There is absolutely no support for the notion that ACOs will do anything ― anything ― to reduce costs or improve quality (see this recent NCPA blog, “Question: Why Did Anyone Ever Believe in ACOs?”). It is nothing more than a wish dressed up with high-falutin’ language (sustainable, cost-effective, high-quality, interoperable, coordinated, etc.) In fact, virtually all of the evidence indicates just the opposite ― that the elements of ACOs (disease management, pay-for-performance and so on) are useless or worse.
We have written here ad nauseum that the problem in health care is not fee-for-service, but third-party payment. Almost everything we do during the course of a day is done on a fee-for-service basis and none of it results in high inflation or poor quality. Quite the opposite. The only difference in health care is that someone else is paying the bill, so there is no constraint on the consumer or the provider of services.
There is no clever trick for overcoming that problem. We have already tried capitation, price setting, rate regulation, RBRVS, DRGs, and a host of other gimmicks. None of it works. And the new magic formula, ACOs, will not work either.
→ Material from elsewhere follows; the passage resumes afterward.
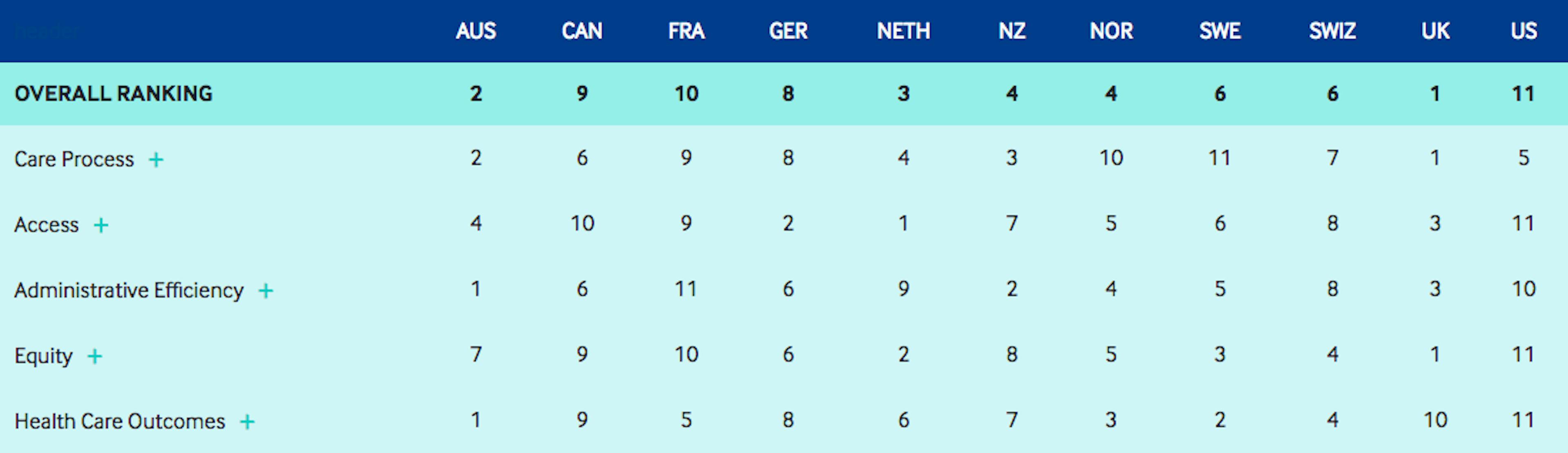
Task: Select the AUS column header
Action: pyautogui.click(x=476, y=31)
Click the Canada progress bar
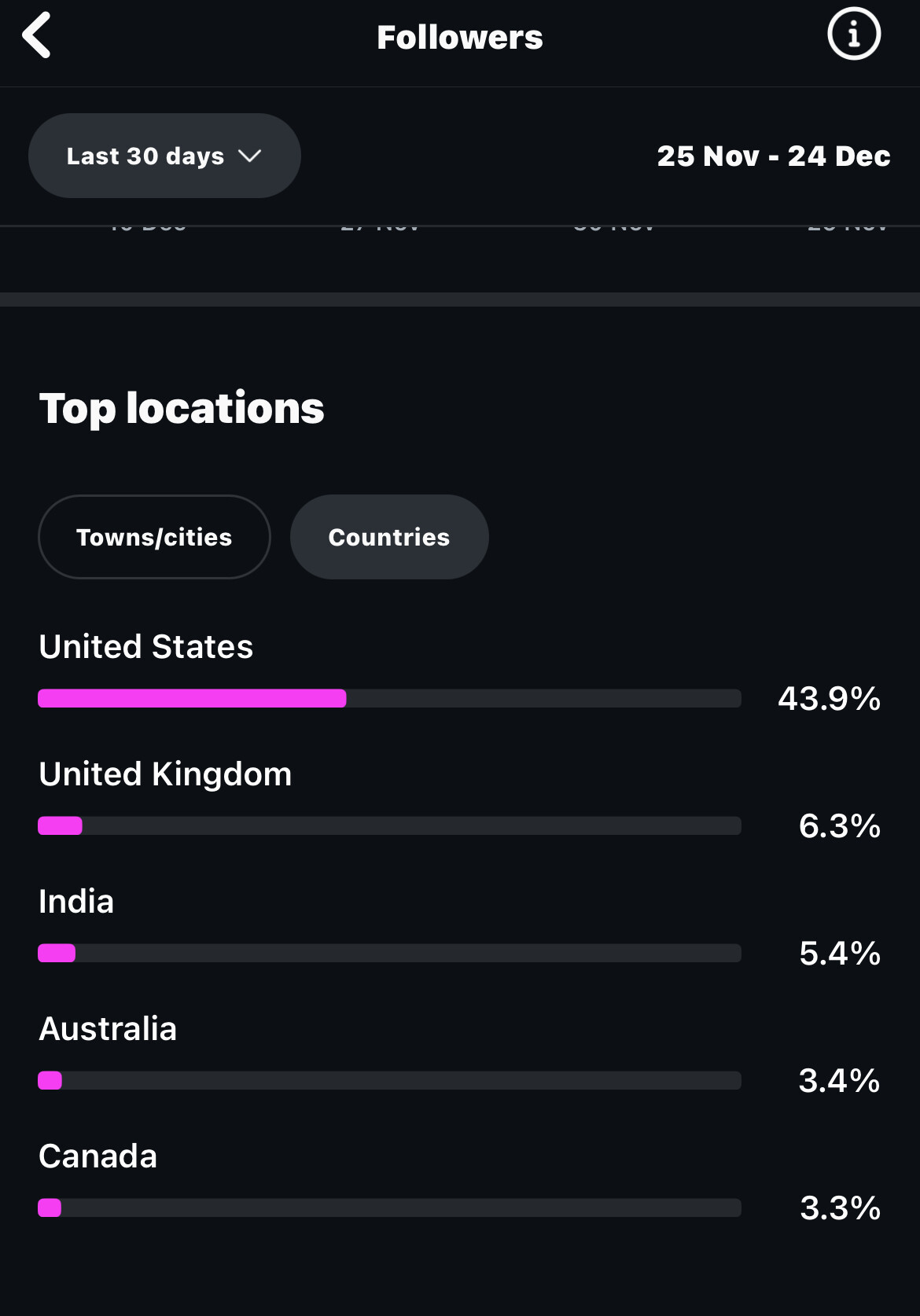This screenshot has width=920, height=1316. coord(50,1208)
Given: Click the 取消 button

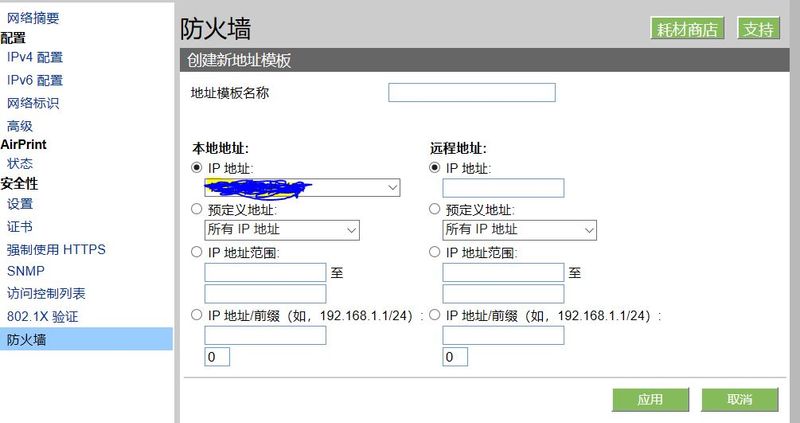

More importantly, if I choose to pay my doctor a fee for providing me a service, who the hell is Bill Frist to tell me I cannot? Multiply me by a million, or ten million, or a hundred million, how is it any of Bill Frist’s business? If we millions decide to pool our money into an insurance mechanism that pays our doctor’s fees for providing services, what gives Bill Frist the right to forbid it?
Now Dr. Frist is free to refuse accepting fees for the services he provides. Since he feels so strongly about it, I encourage him to do just that. He can even encourage his friends and colleagues to do the same. Good for them.
Here’s a novel idea for Dr. Frist (and Michael Bloomberg, for that matter) — How’s ’bout we all mind our own business? I won’t tell them what to do and they can show me the same courtesy. I expect we would have a much happier country.